Stavo chiacchierando un giorno con degli amici nella piazza del paese, quando vidi dirigersi verso di me una persona che mi pareva di conoscere. Lì per lì pensai di sbagliarmi, invece, man mano che mi si faceva più vicino, lo riconobbi era proprio il Tremezzin. Mi salutò e gli risposi calorosamente: “Come va, vecchia canaglia?” Appena mi avvicinai, sentii il volto corrugarsi e cambiai espressione: il Tremezzin si comprimeva il naso e la bocca con un fazzoletto. Non era più lui, il piccolo e forzuto spallone del Lario, con la sua grinta, il suo carattere laghée e il suo buon cuore. Erano passati per tutti, gli anni. Era sporco, smunto e pallido, al punto che iniziai a preoccuparmi seriamente. Gli chiesi con premura cosa fosse successo: “Cos’hai, Tremezzin, il raffreddore?” Tuttavia non finii la frase e già avevo perso la speranza che un banale raffreddore l’avesse ridotto a quel modo. “Man dà un pugn!!”, rispose. “Chi è stato?”, sbottai con rabbia. “Un stupit ch ‘el duveva dam di danée…”, riprese. Lo guardai ancora meglio: aveva il fazzoletto rosso e sporco e la bocca piena di sangue. “Vai subito al pronto soccorso, hai bisogno di un dottore”, continuai. Doveva essere un’emorragia piuttosto forte, che oltretutto non si arrestava.

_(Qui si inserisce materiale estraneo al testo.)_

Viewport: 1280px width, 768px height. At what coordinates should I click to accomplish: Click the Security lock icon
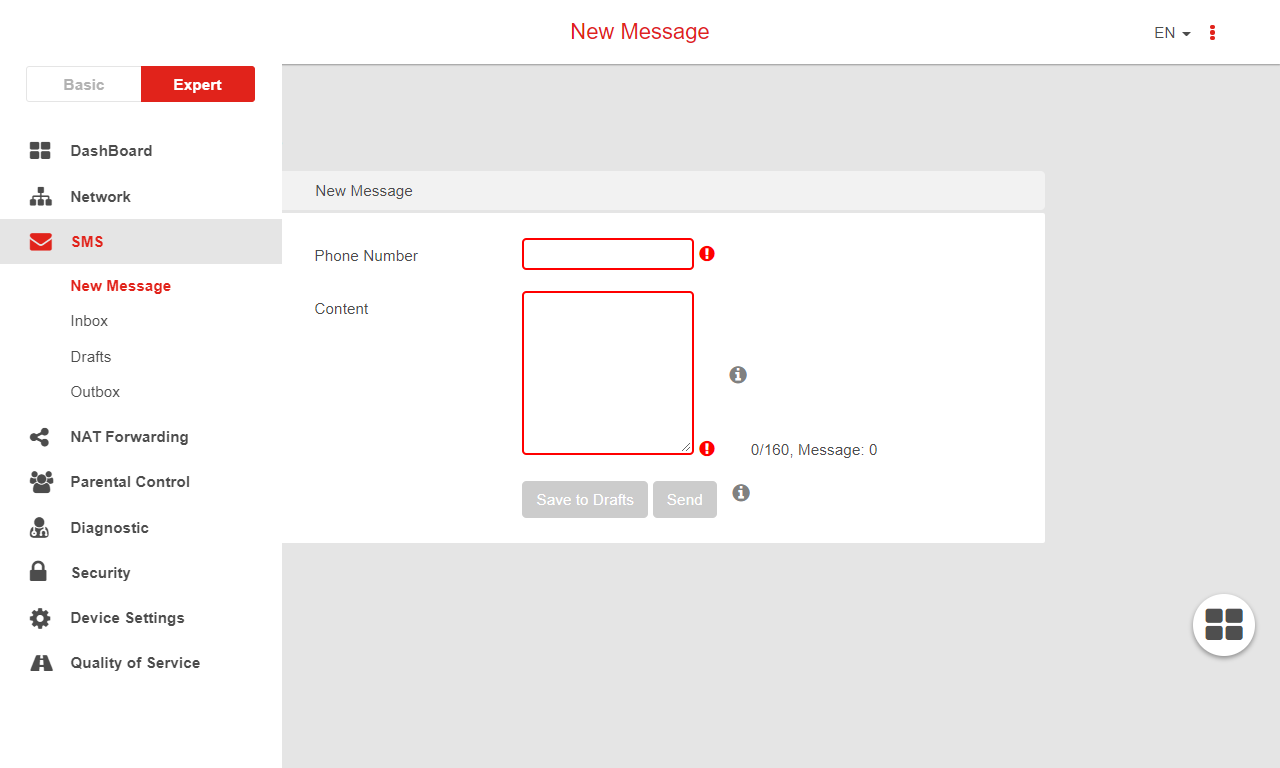[x=40, y=572]
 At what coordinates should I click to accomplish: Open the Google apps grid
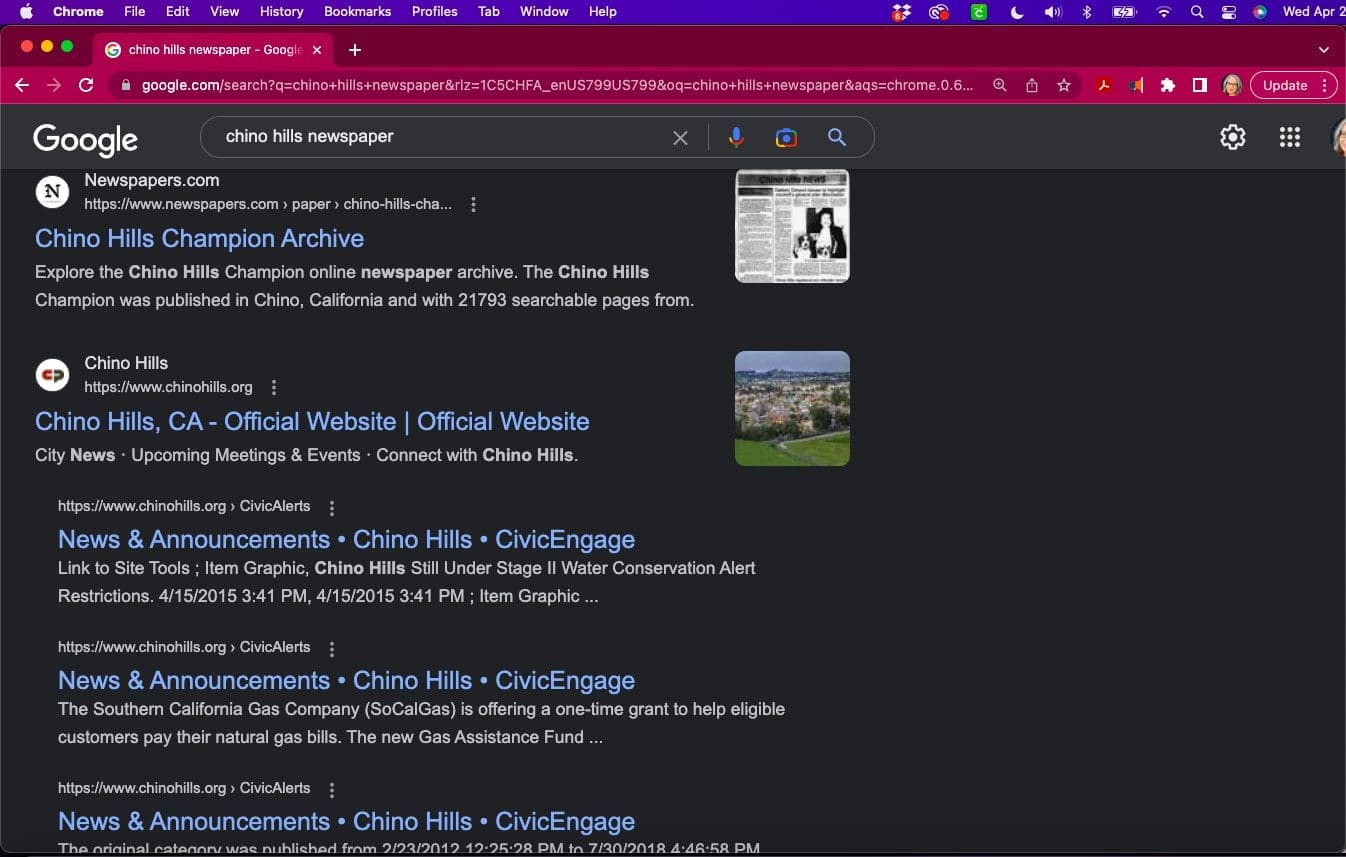pyautogui.click(x=1289, y=138)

“Prendi la corriera e vai a Como al pronto soccorso”, tornai a dire. “Sun pelà” mi rispose. “Vuoi che ti accompagni?”, continuai. “No, non c’è bisogno. Va già meglio”, rispose. “Ascolta, ecco i soldi per l’autobus e per farti una doccia. Vai al mercato, là ci sono i bagni pubblici, ti dai una ripulita e vai a farti vedere dal medico. Ti aspetto questa sera a casa e ti fermi a cena, va bene?”
Vidi i suoi piccoli occhi scintillare. Lo accompagnai alla fermata e lo salutai. Puzzava come un mendicante. Iniziai a ripensare a quante avventure avevamo vissuto insieme nei boschi, passando il fiume e per le valli del lago, a quanta vita ci aveva unito. Tornai a casa ma aspettai invano quella sera. La tavola era apparecchiata, la cena fumante, ma il Tremezzin non arrivò. Il giorno dopo seppi che era morto di emorragia nei bagni pubblici di via Mentana a Como. Se n’era andato pulito, per l’ultimo viaggio, portando con sé il segreto di chi l’aveva colpito e lasciando l’immagine dell’uomo che era sempre stato: un uomo mite, buono, generoso. Ciao Tremezzin, onore ai figli del lago, alla caparbia e alla fedeltà di noi teste dure, di tanti spalloni temerari che come te hanno fatto la storia del Lario. (A. A.)